規定投球回数に達することがほとんどない救援投手は、先発投手に比べて歴代記録が取り上げられることは少ない。しかし今季、救援投手のシーズン記録が更新された。また好成績を挙げた救援投手もいた。

日本一になったヤクルトのセットアッパー清水昇は、史上最多となる50ホールドを達成し、NPB記録を更新した。

 シーズンホールド数ランキング


2018年に国学院大からドラフト1位で入団した清水は、2年目にリーグ最多の30ホールドをマーク。そして、3年目となった今季は50ホールドの大台に乗せた。ただNPBではホールドではなく、ホールドポイント(ホールド数+救援勝利数)が最多の投手に「最優秀中継ぎ投手」のタイトルが与られる。

今季の清水は53ホールドポイントで、これは2010年に47ホールド(歴代2位)をマークした浅尾拓也の59ホールドポイントには及ばない。ホールドポイントの歴代2位は久保田智之(元阪神)の55ホールドポイントで、清水の53ホールドポイントは2005年の藤川球児と並んで歴代3位タイとなる。

ホールドは2005年から公式記録となったため、それ以降の投手だけが対象となっている。

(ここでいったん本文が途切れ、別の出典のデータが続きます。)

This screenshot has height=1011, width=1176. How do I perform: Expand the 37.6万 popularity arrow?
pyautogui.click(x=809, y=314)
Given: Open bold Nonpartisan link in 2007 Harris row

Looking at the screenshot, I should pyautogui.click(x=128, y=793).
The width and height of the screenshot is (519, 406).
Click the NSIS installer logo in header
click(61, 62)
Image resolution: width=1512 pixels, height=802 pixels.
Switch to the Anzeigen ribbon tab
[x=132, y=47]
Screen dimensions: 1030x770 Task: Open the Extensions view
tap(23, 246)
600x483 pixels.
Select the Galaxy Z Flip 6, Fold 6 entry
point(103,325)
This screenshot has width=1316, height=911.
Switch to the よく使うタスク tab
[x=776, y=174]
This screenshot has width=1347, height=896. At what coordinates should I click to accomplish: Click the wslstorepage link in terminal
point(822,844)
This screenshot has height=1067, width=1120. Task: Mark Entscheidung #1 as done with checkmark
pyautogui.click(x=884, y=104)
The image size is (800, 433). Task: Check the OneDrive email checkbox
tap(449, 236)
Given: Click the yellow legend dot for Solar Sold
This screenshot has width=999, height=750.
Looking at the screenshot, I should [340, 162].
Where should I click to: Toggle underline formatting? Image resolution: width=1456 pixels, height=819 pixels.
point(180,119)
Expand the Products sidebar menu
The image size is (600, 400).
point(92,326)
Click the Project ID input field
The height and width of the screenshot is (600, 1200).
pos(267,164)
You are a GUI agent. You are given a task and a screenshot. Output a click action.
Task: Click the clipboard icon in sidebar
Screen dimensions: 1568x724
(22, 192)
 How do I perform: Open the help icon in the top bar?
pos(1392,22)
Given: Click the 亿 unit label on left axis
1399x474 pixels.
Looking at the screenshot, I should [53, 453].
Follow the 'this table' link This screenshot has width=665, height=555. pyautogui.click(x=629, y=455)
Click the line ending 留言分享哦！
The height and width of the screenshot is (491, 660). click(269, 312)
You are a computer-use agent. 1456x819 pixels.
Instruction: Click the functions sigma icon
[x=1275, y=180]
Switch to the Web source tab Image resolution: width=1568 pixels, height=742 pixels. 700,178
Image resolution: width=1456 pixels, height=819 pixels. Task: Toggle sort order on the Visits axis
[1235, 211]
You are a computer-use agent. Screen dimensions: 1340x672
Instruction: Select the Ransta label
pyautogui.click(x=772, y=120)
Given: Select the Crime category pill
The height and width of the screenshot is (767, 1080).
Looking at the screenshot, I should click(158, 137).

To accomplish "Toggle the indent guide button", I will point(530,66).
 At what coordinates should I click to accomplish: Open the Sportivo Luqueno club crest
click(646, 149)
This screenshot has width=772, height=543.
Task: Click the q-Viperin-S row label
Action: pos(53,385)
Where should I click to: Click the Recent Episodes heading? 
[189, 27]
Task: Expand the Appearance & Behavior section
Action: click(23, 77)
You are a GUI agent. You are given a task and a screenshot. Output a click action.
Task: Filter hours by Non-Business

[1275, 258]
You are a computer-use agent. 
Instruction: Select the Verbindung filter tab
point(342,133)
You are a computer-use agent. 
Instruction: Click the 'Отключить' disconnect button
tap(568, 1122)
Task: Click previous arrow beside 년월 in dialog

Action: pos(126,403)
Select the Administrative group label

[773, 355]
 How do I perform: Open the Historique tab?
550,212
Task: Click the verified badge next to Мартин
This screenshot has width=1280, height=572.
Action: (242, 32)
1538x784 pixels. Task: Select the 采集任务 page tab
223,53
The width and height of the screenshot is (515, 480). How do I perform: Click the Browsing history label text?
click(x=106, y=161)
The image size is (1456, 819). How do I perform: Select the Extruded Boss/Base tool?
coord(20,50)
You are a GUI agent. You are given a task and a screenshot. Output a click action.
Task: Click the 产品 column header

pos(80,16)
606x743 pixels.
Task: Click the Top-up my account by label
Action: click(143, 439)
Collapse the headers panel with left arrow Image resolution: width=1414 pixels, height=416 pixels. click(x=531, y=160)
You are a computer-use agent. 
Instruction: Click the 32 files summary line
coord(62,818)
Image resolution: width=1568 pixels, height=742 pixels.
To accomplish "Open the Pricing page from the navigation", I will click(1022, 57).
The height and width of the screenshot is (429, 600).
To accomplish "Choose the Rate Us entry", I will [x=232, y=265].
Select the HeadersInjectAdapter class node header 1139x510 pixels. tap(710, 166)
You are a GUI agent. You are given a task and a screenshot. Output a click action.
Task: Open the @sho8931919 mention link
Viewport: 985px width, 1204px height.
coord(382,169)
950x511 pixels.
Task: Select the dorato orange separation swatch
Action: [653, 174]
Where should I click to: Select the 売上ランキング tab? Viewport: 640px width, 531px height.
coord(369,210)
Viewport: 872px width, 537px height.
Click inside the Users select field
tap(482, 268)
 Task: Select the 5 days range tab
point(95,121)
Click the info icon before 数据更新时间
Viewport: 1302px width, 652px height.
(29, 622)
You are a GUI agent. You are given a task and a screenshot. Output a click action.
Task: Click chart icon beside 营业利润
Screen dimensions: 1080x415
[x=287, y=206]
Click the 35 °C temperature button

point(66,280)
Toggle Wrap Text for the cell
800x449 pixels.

それだけに今後も記録更新に期待がかかる。NPBの二軍ではホールドはまだ導入されておらず、MLBでも記録はされているものの、表彰の対象にはなっていない。

NPB最多セーブ記録はサファテの「54」

セーブが導入されたのは、ホールドよりも31年早い1974年。この頃から先発や救援の分業が進み、最後に投げる救援投手にセーブを付与することになったのだ。

 シーズンセーブ数ランキング


2017年にソフトバンクのデニス・サファテが記録した54セーブがNPB記録だ。サファテは今季も現役選手として登録されていたが、2018年を最後に投げておらず、このほど引退を表明した。

続いて阪神の「JFK」の中核だった藤川球児とこのランキングに4回顔を出している中日の岩瀬仁紀の46セーブ。岩瀬はNPB最多の通算407セーブを挙げている。

今季、2年連続でセーブ王を獲得した阪神のロベルト・スアレスは7位タイの42セーブ。パドレスと契約合意したことがこのほど伝えられた。

なお、現在は最多セーブを記録した投手がタイトル獲得となるが、2004年まではセーブポイント(セーブ数+救援投手数)が最多の投手に「最優秀救援投手」のタイトルが与えられていた。以後は、公式記録ではなくなったが、セーブポイント換算でもサファテが「56」で最多となっている。

今や優勝には不可欠な救援投手

救援投手は規定投球回数に到達することはほとんどないので、防御率が話題になることは少ない。だが、救援投手も優秀な防御率を記録している。

セーブ制が敷かれた1974年以降にシーズン40試合以上救援登板した投手の防御率を見ると、防御率1以下を記録した投手は延べ17人いる。

救援投手シーズン防御率1.00未満


1位の中日・浅尾拓也は2011年に79試合87.1回を投げて自責点はわずか4、防御率は驚異の0.41だった。前年の2010年に当時のNPB記録だった47ホールドを記録。2011年はホールド数は減ったが、ほとんど点を取られない驚異的な成績を記録し、中継ぎ投手としては初めてのMVPを受賞している。

意外なことに2位は今季の楽天・松井裕樹だ。2015年にも1点未満の防御率を記録している。2019年に最多セーブを記録しながら、2020年には先発へ転向。途中から救援に再転向したものの成績はが上がらず、今季は再びクローザーに戻るも、8月下旬に右太腿痛で登録抹消となった。しかし、それまではすごい成績を挙げていたわけだ。

また、広島の新人・栗林良吏も1点以下の防御率を記録。絶対的なクローザーとして東京五輪でも活躍を見せ、新人王の期待がかかる。西武の平良海馬も今季は防御率0.90を記録している。

1974年以降に40試合以上救援登板した投手は1500人以上いる。特に優秀な救援投手はここ20年に集中しており、このランキングを見ても17人中15人が21世紀以降の投手だ。ホールドの導入などもあり、優秀な投手が救援に回ることが多くなっているのだ。

長いペナントレースを制するには救援投手が不可欠と言える。現代ではドラフトの段階から「救援投手で」という投手も珍しくない。今後も優秀な救援投手が続々登場し、記録が更新されていくことを期待したい。